# Work instructions
A - Answer these questions using the article about sanctions in the Michigan election case:
(i) Which judge issued the fee order?
(ii) How much does the order award to the City of Detroit?
(iii) Within how many days must the attorneys pay?
B - Duplicate the passage of the Michigan election sanctions article between "U.S. District Judge" and "state of Michigan.", inclusive.
C - Continue the article about the Michigan election sanctions ruling from the point where it stops.

Sidney Powell, team ordered to pay $175,250 in fees for Michigan election case
Lansing — Attorney Sidney Powell and other lawyers who unsuccessfully sought to overturn Michigan's 2020 election will have to pay $175,250 in legal fees under a court order issued Thursday.
U.S. District Judge Linda Parker of Michigan's Eastern District said the penalty was "an appropriate sanction" and "an amount the court finds needed to deter plaintiffs’ counsel and others from engaging in similar misconduct in the future."
"Plaintiffs’ attorneys, many of whom seek donations from the public to fund lawsuits like this one ... have the ability to pay this sanction," Parker wrote.
The decision awards $153,285.62 to the City of Detroit, the state's largest city and a Democratic stronghold that became a hotbed for false and unproven claims about voter fraud, and $21,964.75 to the state of Michigan.
The nine attorneys involved in bringing the election case — Powell, L. Lin Wood, Howard Kleinhendler, Gregory Rohl, Stefanie Lynn Junttila, Emily Newman, Julia Z. Haller, Brandon Johnson and Scott Hagerstrom — must jointly pay the amounts within 30 days, according to Parker's order. That's an unless there's an appeal.
Michigan Attorney General Dana Nessel and Secretary of State Jocelyn Benson welcomed Parker's ruling.
“The awarding of fees further holds accountable the attorneys who worked to distort our democracy in favor of lining their own pockets,” Nessel said in a statement. “These attorneys demonstrated a flagrant disregard for the law and attempted to use the courts to further a false and destructive narrative. While there is likely no amount of money that can undo the damage they caused, I am happy to see these sanctions handed down.”

(Stored records)
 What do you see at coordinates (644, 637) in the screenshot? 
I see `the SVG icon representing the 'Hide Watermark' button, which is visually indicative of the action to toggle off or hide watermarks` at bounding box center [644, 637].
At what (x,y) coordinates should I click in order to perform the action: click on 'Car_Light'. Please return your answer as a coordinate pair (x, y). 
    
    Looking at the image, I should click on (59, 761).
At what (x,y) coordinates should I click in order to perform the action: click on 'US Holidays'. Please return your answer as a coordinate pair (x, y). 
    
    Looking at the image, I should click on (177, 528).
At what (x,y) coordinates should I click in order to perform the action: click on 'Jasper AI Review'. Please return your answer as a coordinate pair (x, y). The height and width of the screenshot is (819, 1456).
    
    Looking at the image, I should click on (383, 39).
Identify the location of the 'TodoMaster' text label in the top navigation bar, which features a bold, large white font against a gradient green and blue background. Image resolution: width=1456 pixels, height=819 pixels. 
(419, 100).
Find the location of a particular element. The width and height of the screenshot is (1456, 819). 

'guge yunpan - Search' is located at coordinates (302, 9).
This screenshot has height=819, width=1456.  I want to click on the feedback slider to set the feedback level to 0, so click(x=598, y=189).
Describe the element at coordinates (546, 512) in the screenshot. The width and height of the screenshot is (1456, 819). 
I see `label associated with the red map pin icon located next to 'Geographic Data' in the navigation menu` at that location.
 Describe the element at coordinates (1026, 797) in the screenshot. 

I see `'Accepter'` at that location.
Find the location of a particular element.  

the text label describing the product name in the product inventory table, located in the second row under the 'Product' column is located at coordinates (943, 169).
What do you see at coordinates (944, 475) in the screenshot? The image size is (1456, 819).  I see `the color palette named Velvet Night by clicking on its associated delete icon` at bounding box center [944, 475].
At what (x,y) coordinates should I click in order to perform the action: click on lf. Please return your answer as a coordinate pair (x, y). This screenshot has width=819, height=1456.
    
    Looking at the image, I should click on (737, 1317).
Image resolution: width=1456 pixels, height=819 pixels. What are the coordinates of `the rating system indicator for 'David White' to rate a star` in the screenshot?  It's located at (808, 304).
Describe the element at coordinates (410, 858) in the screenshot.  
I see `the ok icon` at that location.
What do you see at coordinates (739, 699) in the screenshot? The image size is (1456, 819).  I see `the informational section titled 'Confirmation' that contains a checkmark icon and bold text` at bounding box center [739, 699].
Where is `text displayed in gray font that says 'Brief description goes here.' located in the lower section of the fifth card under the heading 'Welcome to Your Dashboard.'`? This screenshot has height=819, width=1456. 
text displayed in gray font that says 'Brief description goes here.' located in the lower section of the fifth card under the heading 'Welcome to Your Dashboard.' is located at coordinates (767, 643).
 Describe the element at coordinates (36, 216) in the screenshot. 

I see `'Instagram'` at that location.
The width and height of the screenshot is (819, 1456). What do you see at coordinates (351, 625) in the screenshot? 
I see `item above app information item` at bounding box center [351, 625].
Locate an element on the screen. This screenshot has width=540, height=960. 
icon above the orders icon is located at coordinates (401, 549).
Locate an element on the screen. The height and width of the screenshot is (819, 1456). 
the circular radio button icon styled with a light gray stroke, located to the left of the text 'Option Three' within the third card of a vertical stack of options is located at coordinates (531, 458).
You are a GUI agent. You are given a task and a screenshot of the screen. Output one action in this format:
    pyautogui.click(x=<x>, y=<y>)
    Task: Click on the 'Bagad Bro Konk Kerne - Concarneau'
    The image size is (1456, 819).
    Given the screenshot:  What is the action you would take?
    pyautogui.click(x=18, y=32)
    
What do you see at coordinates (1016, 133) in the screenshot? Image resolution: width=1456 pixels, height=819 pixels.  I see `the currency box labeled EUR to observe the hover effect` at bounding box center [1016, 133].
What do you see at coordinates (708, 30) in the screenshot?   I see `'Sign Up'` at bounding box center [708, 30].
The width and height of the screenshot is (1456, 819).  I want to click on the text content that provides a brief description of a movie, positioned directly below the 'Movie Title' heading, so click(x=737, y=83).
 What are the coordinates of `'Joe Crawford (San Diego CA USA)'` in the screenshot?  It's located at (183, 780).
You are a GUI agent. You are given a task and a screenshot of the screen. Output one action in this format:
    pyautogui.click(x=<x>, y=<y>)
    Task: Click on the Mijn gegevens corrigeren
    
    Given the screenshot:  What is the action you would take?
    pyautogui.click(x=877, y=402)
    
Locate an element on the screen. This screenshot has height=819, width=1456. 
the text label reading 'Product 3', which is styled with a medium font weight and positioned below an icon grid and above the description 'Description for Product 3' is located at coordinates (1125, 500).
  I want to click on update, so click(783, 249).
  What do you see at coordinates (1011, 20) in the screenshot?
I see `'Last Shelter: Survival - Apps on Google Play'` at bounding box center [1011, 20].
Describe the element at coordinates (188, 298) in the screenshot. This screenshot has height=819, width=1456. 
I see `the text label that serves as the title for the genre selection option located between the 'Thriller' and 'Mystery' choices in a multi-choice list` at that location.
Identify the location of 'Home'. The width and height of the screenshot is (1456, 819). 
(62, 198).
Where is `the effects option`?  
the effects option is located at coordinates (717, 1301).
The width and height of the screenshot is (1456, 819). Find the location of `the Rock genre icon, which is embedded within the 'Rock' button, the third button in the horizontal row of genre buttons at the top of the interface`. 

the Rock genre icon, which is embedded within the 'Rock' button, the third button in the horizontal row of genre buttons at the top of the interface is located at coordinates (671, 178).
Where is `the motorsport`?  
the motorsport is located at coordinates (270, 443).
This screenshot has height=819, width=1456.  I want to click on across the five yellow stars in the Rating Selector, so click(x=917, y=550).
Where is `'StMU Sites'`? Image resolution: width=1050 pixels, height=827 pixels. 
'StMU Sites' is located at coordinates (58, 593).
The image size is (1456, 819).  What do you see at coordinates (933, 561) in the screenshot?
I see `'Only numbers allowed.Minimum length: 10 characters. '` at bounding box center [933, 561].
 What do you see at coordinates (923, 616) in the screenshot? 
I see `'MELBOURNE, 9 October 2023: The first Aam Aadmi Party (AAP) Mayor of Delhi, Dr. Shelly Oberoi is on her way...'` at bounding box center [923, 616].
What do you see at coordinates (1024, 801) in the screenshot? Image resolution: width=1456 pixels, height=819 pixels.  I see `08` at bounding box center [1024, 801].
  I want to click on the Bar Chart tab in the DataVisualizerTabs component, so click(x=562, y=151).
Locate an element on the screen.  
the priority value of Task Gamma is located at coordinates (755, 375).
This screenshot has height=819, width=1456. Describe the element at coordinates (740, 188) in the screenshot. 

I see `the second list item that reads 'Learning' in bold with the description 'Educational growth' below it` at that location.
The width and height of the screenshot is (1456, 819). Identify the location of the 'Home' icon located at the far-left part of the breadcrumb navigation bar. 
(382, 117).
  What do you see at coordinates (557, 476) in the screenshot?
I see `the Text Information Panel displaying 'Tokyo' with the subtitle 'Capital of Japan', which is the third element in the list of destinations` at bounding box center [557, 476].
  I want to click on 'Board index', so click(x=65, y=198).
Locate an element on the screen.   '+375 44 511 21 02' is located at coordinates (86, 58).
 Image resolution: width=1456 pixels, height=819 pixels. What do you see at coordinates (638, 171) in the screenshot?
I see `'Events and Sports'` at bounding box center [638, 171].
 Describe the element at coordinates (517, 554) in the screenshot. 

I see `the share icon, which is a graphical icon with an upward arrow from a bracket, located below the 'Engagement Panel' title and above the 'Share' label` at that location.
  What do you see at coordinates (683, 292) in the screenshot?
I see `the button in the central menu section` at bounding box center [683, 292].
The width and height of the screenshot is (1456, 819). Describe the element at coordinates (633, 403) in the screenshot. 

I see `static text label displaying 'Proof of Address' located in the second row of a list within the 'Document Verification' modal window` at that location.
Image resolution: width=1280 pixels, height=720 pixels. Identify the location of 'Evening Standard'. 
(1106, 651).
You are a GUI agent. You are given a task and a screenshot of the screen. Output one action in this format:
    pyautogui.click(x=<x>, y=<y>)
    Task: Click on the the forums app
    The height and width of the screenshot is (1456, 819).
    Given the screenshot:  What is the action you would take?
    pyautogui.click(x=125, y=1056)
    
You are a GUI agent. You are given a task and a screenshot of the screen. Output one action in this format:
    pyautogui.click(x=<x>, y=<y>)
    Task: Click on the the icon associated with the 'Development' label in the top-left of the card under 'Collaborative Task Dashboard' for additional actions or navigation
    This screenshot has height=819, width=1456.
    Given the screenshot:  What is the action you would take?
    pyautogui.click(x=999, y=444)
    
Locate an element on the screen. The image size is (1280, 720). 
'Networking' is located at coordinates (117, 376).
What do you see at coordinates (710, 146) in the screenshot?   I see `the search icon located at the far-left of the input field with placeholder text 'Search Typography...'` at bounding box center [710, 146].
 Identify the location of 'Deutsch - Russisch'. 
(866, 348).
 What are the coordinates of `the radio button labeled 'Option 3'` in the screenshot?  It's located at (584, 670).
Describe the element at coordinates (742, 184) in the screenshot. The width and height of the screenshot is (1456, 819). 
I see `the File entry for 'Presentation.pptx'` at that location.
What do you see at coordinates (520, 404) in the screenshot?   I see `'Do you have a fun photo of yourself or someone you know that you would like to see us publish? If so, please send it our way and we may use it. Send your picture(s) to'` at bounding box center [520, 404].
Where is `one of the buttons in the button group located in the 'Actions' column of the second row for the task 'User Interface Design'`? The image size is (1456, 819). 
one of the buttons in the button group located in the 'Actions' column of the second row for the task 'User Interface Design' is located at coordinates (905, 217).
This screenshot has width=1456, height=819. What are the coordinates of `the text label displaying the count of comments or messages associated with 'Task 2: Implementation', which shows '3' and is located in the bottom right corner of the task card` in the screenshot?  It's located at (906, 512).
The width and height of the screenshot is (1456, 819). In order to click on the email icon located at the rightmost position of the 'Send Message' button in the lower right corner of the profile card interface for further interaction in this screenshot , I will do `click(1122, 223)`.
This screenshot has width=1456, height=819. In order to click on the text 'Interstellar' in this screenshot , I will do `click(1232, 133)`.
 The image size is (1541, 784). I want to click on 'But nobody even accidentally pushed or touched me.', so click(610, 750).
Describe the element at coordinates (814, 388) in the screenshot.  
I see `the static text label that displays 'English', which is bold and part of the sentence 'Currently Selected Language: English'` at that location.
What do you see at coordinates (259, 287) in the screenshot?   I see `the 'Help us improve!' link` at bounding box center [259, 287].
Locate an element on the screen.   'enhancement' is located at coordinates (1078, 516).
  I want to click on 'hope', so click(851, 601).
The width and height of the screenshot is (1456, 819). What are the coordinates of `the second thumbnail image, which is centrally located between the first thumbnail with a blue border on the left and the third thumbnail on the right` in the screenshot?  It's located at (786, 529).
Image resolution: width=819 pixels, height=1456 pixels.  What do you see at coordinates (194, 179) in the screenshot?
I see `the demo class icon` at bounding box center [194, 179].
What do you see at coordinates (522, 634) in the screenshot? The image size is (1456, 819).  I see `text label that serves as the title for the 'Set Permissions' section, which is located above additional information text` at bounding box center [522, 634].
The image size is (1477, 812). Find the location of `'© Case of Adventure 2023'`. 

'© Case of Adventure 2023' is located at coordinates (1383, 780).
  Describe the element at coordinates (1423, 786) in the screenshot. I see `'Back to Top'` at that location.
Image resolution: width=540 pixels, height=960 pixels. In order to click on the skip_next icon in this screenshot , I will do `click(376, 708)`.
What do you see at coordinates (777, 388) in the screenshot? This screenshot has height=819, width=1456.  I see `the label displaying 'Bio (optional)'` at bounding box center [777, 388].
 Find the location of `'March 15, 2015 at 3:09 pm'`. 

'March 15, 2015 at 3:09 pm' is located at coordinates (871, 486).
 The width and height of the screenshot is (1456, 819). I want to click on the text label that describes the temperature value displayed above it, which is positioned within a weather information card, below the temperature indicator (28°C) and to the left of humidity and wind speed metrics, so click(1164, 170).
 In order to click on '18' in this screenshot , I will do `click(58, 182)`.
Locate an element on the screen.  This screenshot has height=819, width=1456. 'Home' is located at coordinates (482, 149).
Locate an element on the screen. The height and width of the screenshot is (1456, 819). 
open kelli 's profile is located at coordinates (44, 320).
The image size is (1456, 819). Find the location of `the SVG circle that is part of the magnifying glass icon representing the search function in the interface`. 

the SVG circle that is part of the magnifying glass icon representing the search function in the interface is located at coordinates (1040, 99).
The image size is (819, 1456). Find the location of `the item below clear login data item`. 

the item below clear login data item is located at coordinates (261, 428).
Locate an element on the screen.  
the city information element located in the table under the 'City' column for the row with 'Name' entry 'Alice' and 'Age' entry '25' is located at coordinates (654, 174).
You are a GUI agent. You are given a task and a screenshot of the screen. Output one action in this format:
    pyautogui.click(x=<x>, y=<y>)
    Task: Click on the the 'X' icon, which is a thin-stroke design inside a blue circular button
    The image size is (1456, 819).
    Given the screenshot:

# Your responses
A -
(i) U.S. District Judge Linda Parker of Michigan's Eastern District
(ii) $153,285.62
(iii) 30 days

B -
U.S. District Judge Linda Parker of Michigan's Eastern District said the penalty was "an appropriate sanction" and "an amount the court finds needed to deter plaintiffs’ counsel and others from engaging in similar misconduct in the future."
"Plaintiffs’ attorneys, many of whom seek donations from the public to fund lawsuits like this one ... have the ability to pay this sanction," Parker wrote.
The decision awards $153,285.62 to the City of Detroit, the state's largest city and a Democratic stronghold that became a hotbed for false and unproven claims about voter fraud, and $21,964.75 to the state of Michigan.

C -
“There are consequences to filing meritless lawsuits to grab media attention and mislead Americans,” Benson added. “The sanctions awarded in this case are a testament to that, even if the dollar amounts pale in comparison to the damage that’s already been done to our nation’s democracy.”
Parker's decision could mark the end of a legal saga that began 372 days earlier on the eve of Thanksgiving 2020. On Nov. 25, 2020, six Republicans filed a lawsuit that wanted the court to overturn President Joe Biden's win in the state based on a bevy of conspiracy theories and claims contradicted by election experts.
The suit seeking to overturn the election represented "a historic and profound abuse of the judicial process," the judge wrote in her August decision to require sanctions against the lawyers who worked on the effort. The case sought to deceive the federal court and Americans "into believing that rights were infringed, without regard to whether any laws or rights were in fact violated."
Parker previously required a copy of her sanctions decision be sent to state disciplinary boards for the possible suspension or disbarment of the nine attorneys involved in the suit. Parker ordered the lawyers to complete 12 hours of continuing legal education in pleading standards and election law.
Attorneys have an obligation to present "only tenable claims" with due diligence and in good faith, the judge ruled. But the attorneys in the election case presented claims backed by neither evidence nor law, she wrote.
In September, the state and city detailed in court filings how much they spent to fight the high-profile and unsuccessful suit that aimed to have Republican Donald Trump named Michigan's winner despite the fact he lost by 154,000 votes to Democrat Joe Biden.
Their initial tallies equaled $204,156. Parker reduced Detroit’s award by $28,906.38, mostly because the city's initial number included work related to an appeal.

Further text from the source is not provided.